If you spot a genius in your immediate vicinity, take a moment to shake their hand and tell them they're a genius

I never met Donal McCann, but I encountered him in public on a few occasions, each time profoundly inconsequential. Once I spotted him on a train to Galway – years later, I learned of his predilection for taking to the West following the completion of a job, of disappearing without a trace for weeks afterwards. Years later, I penned the introduction to a short tribute to his film work being given at the Galway Film Fleadh. It was a task I had vigorously lobbied for, anchored by a public interview with the man himself, in what would turn out to be one of his final public appearances.

Awkwardness

Outside the venue, before the interview, I hovered in his immediate vicinity, determined to introduce myself, fuelled by something resembling context. At the very last moment, I demurred. Over the decades since, I’ve learned to embrace the fundamental awkwardness of these encounters – to enjoy them, even. If you spot a genius in your immediate vicinity, take a moment to shake their hand and tell them they’re a genius.
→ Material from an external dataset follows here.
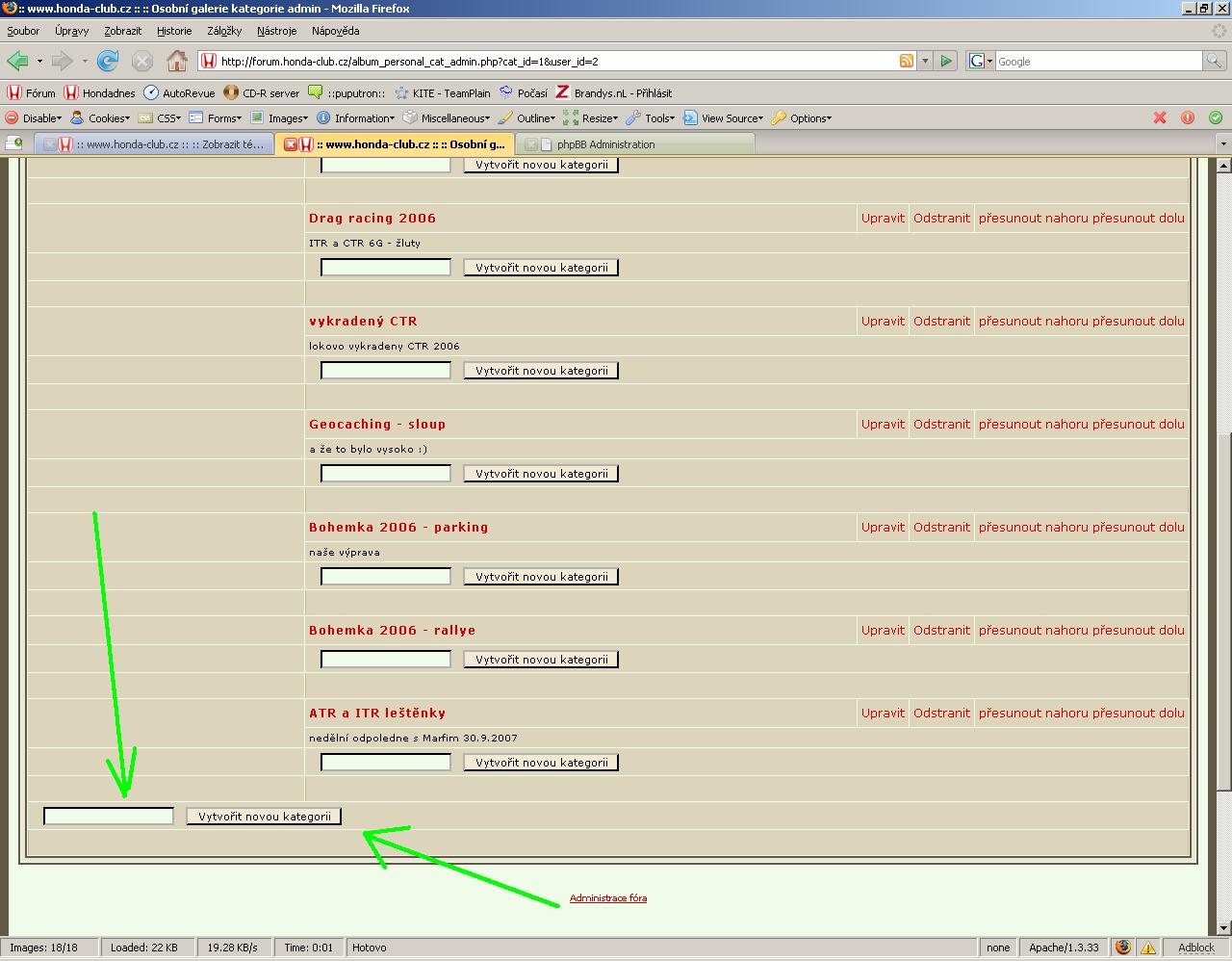Image resolution: width=1232 pixels, height=961 pixels.
Task: Click the Administrace fóra link
Action: (x=607, y=898)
Ideally don’t immediately follow it up with a request for a selfie.

At the time his triumph in The Steward Of Christendom suggested a rebirth of sorts, as McCann found himself the toast of London and New York. It speaks volumes that Barry’s play has arguably never enjoyed a significant revival – the concept of another actor stepping into the role still feels positively ill-advised. Follow that!
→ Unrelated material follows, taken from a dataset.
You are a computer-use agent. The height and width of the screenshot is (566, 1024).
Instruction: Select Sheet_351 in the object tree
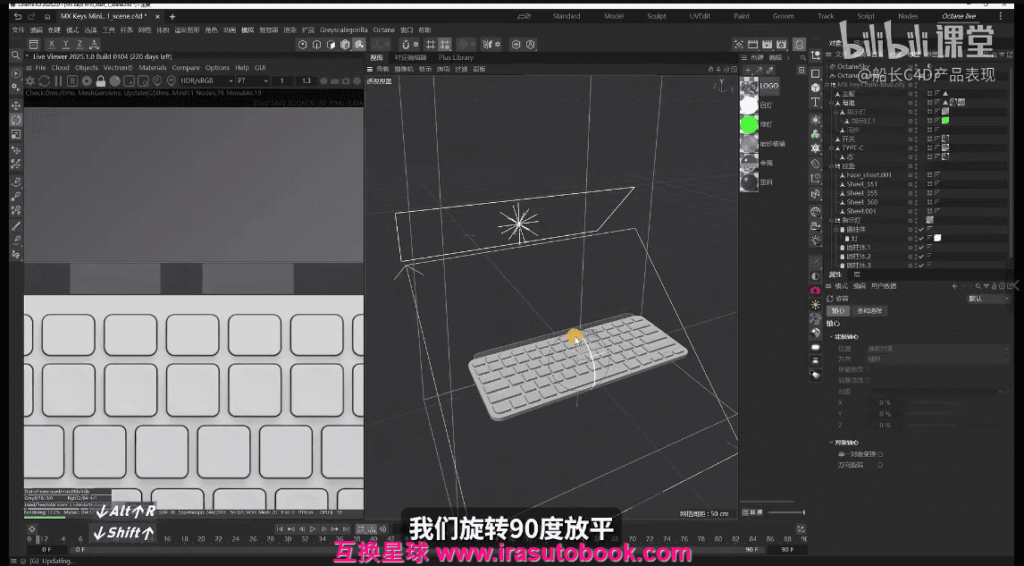click(861, 184)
In his final stretch, Donal McCann was "discovered" by filmmakers like Bernardo Bertolucci and John Tuturro, who gave him choice supporting turns in Stealing Beauty and Illuminata, respectively. A "late" work of note is Neil Jordan's neglected 1990 film The Miracle, released a year before Jordan's defining work, The Crying Game. Shot along the Bray seafront, it's a coming-of-age tale infused with many of the filmmaker's reoccurring themes – memory, regret and longing. It doesn't entirely work, but it's a movie you can live in. The emotional core is McCann, sporting a big old droopy moustache, as the troubled teen protagonist's forlorn father, a jazz musician lost to the mistakes of his past. It's a masterclass in melancholy, played in a minor key, quietly devastating.

His greatest performances are lost to the ether. They happened in the room. But those who saw Donal McCann on stage share an unspoken bond. Between the living and the dead, they know they saw something extraordinary that they’ll never see again. How did he do that?